What Our Model Suggests for GE HealthCare
Per our proven model, the combination of a positive Earnings ESP and a Zacks Rank #1 (Strong Buy), 2 (Buy) or 3 (Hold) increases the chances of an earnings beat. That is not the case here, as you will see below.
Earnings ESP: GE HealthCare has an Earnings ESP of 0.00%. You can uncover the best stocks to buy or sell before they’re reported with our Earnings ESP Filter.

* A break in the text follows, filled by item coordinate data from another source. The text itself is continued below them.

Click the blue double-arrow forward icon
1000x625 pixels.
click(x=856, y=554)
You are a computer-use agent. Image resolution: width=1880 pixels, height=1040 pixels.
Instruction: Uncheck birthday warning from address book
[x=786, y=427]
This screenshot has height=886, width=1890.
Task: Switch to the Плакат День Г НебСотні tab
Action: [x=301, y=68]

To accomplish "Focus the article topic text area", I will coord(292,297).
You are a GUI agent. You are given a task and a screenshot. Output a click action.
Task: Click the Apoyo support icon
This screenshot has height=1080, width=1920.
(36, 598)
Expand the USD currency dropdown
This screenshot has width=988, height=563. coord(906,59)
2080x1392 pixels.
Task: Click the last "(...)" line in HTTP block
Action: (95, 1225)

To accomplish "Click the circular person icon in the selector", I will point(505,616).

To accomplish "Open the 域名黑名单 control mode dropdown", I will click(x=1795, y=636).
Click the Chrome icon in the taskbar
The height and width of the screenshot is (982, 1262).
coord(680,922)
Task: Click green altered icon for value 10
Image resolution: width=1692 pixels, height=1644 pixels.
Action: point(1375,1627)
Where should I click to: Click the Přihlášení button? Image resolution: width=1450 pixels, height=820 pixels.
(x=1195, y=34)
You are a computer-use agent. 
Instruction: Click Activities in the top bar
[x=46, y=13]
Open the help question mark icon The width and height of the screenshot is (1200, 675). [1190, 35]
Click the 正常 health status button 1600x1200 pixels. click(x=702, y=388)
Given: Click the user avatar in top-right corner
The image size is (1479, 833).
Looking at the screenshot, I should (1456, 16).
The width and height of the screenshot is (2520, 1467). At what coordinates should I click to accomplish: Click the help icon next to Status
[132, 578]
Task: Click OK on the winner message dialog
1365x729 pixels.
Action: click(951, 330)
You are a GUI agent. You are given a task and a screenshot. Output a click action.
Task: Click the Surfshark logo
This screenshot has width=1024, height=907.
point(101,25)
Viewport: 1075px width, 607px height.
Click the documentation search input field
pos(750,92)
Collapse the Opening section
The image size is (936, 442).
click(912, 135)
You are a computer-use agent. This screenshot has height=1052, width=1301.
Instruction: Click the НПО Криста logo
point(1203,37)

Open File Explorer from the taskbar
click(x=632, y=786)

Zacks Rank: The company currently carries a Zacks Rank #3. You can see the complete list of today’s Zacks #1 Rank stocks here.
GEHC’s Share Price Performance
Over the past six months, GE HealthCare’s shares have gained 13.4%, against the industry’s 9.6% decline. The S&P 500 has gained 13.1% during the period.
Image Source: Zacks Investment Research
Stocks Worth a Look
Here are some medical product stocks worth considering as these have the right combination of elements to post an earnings beat this reporting cycle.
Masimo (MASI - Free Report) has an Earnings ESP of +8.04% and a Zacks Rank #2 at present. The company is set to release fourth-quarter 2025 results on Feb. 26.
MASI’s earnings surpassed estimates in each of the trailing four quarters, with the average surprise being 12.39%. According to the Zacks Consensus Estimate, MASI’s fourth-quarter EPS is expected to decline 20.6% from the year-ago reported figure.
Cardinal Health (CAH - Free Report) has an Earnings ESP of +0.46% and a Zacks Rank of 2 at present. The company is set to release second-quarter fiscal 2026 results on Feb. 05.
CAH’s earnings surpassed estimates in each of the trailing four quarters, with the average surprise being 9.36%. According to the Zacks Consensus Estimate, CAH’s fiscal second-quarter EPS may improve 22.8% from the year-ago reported figure.
DexCom (DXCM - Free Report) has an Earnings ESP of +4.75% and a Zacks Rank of 3 at present. The company is slated to release fourth-quarter 2025 results on Feb. 12.
DXCM’s earnings surpassed estimates in two of the trailing four quarters and missed in the other two, the average surprise being 0.17%. According to the Zacks Consensus Estimate, DXCM’s fourth-quarter EPS is expected to gain 44.4% from the year-ago reported figure.